▶ **Instructions to follow**: Render the lines below as a Markdown table with the columns Number and Line, one row per line, skipping blank lines and leaving out the pictures.

▶ **Data shown**:
########
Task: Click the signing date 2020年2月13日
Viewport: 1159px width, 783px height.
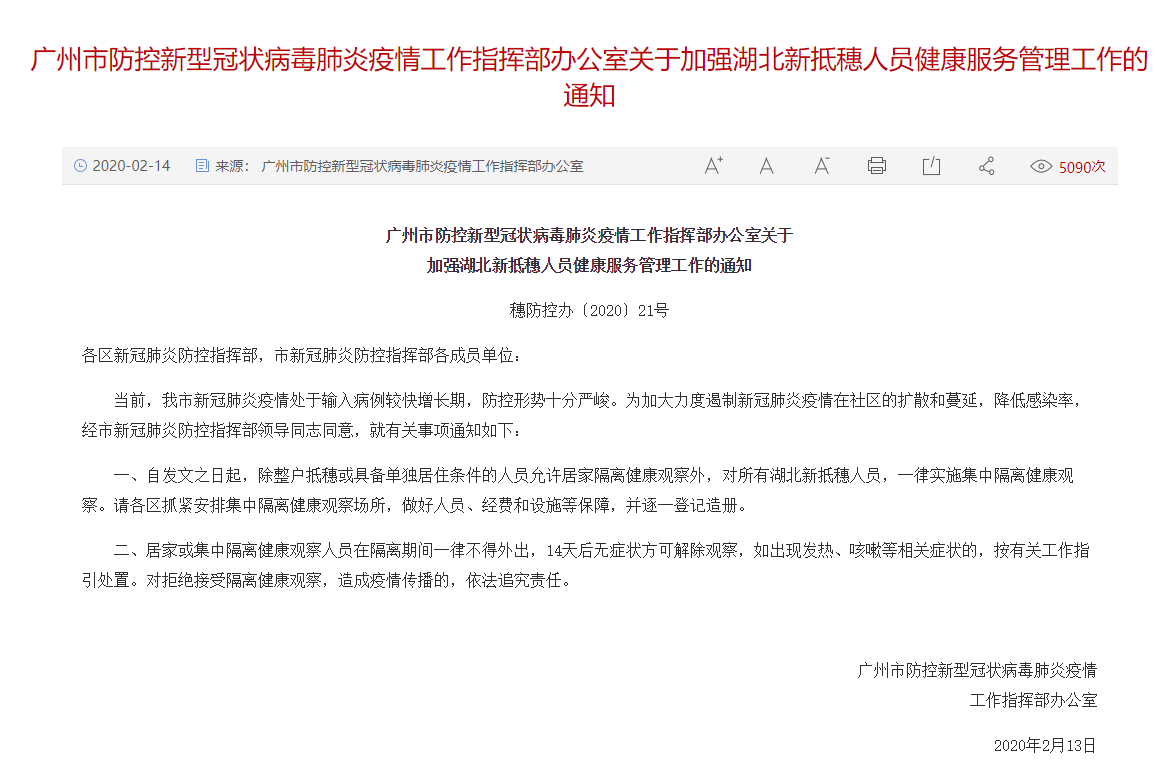Action: [1044, 745]
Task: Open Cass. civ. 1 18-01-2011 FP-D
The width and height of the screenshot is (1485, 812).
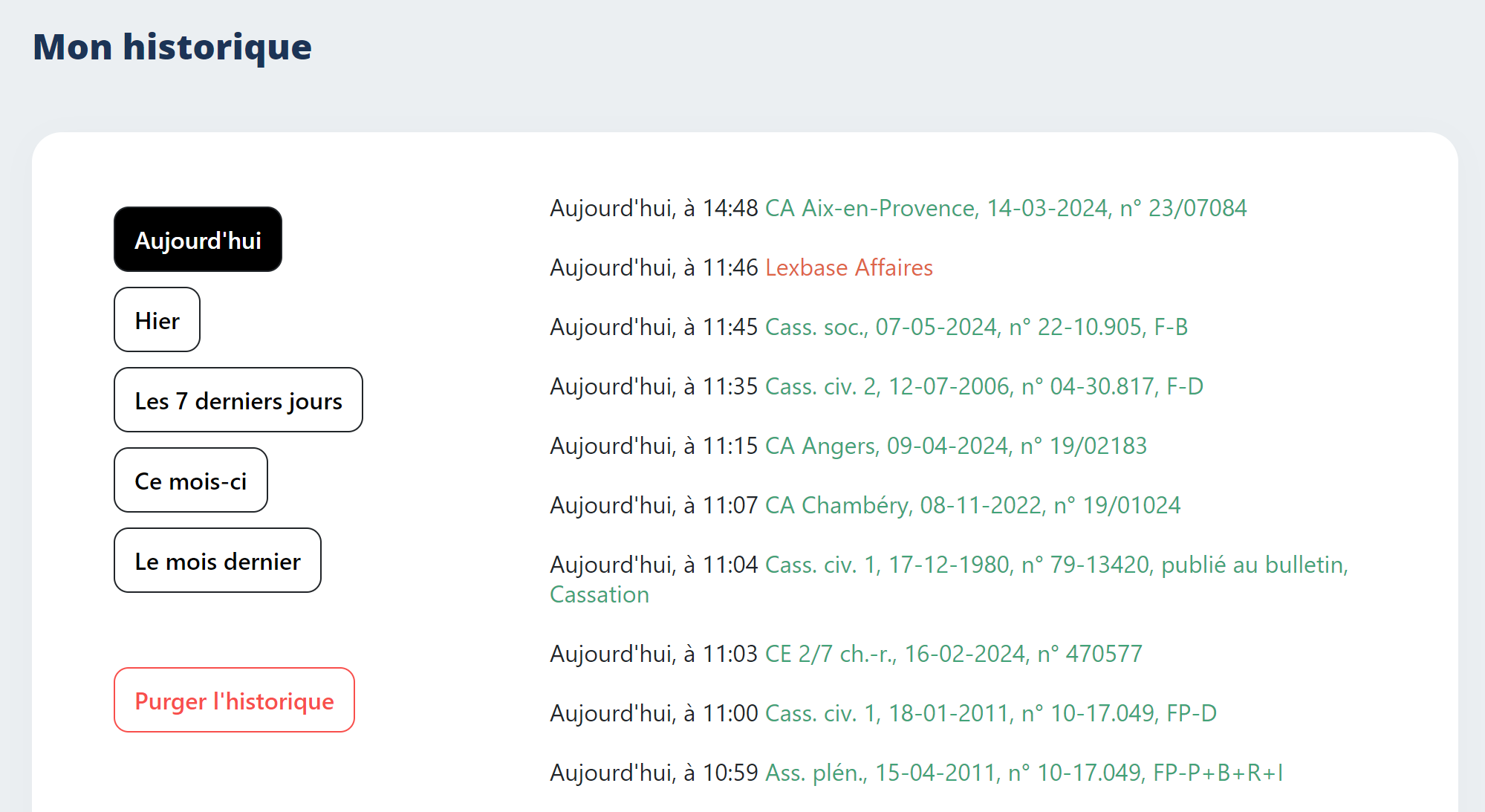Action: coord(990,713)
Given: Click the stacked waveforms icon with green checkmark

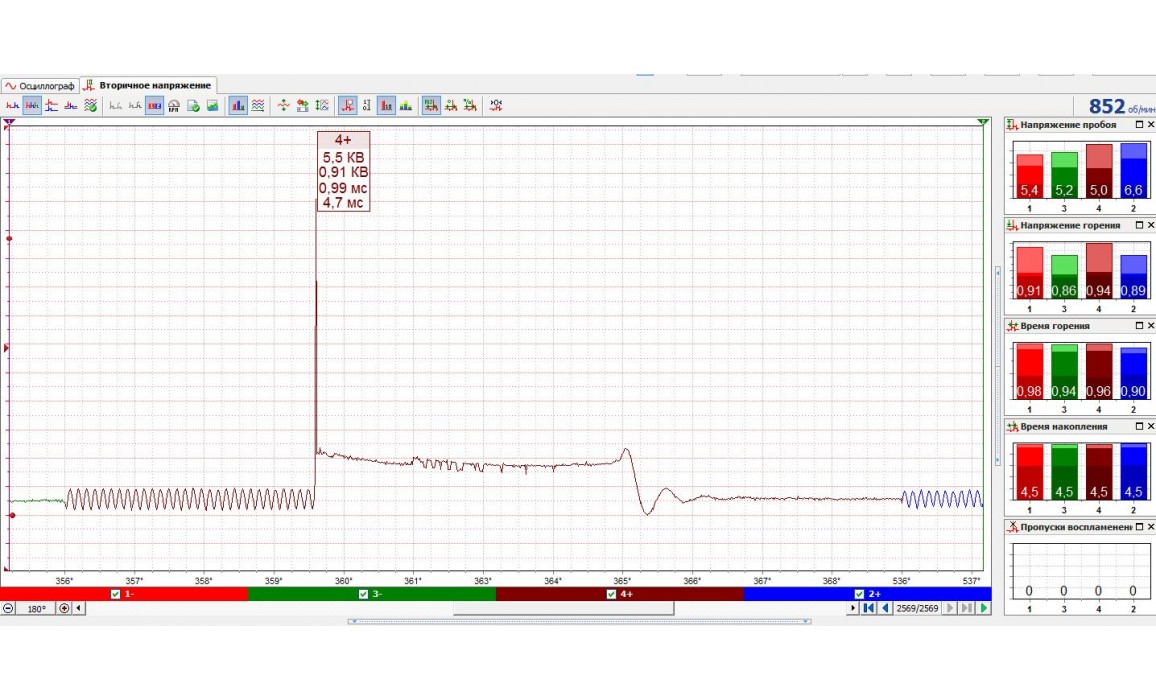Looking at the screenshot, I should click(90, 105).
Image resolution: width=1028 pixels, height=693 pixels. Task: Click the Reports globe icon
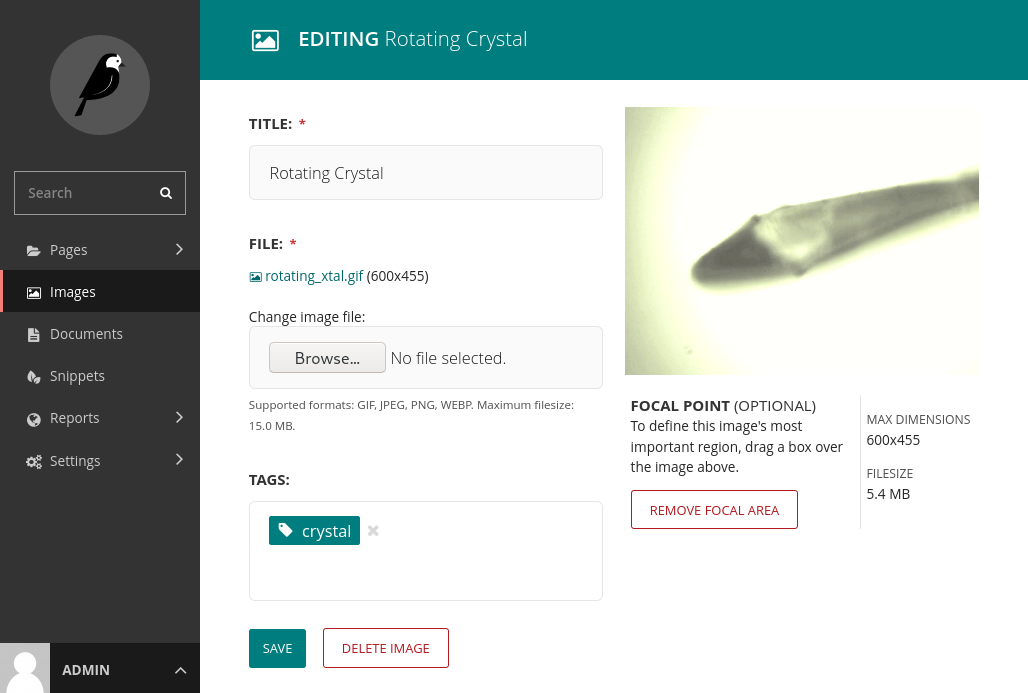(34, 419)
########
▶ **Finished exercise**:
| Number | Line |
|---|---|
| 1 | Task: Click the signing date 2020年2月13日 |
| 2 | Viewport: 1159px width, 783px height. |
| 3 | Action: [1044, 745] |
| 4 | Task: Open Cass. civ. 1 18-01-2011 FP-D |
| 5 | The width and height of the screenshot is (1485, 812). |
| 6 | Action: coord(990,713) |
| 7 | Given: Click the stacked waveforms icon with green checkmark |
| 8 | Looking at the screenshot, I should click(90, 105). |
| 9 | Image resolution: width=1028 pixels, height=693 pixels. Task: Click the Reports globe icon |
| 10 | (34, 419) |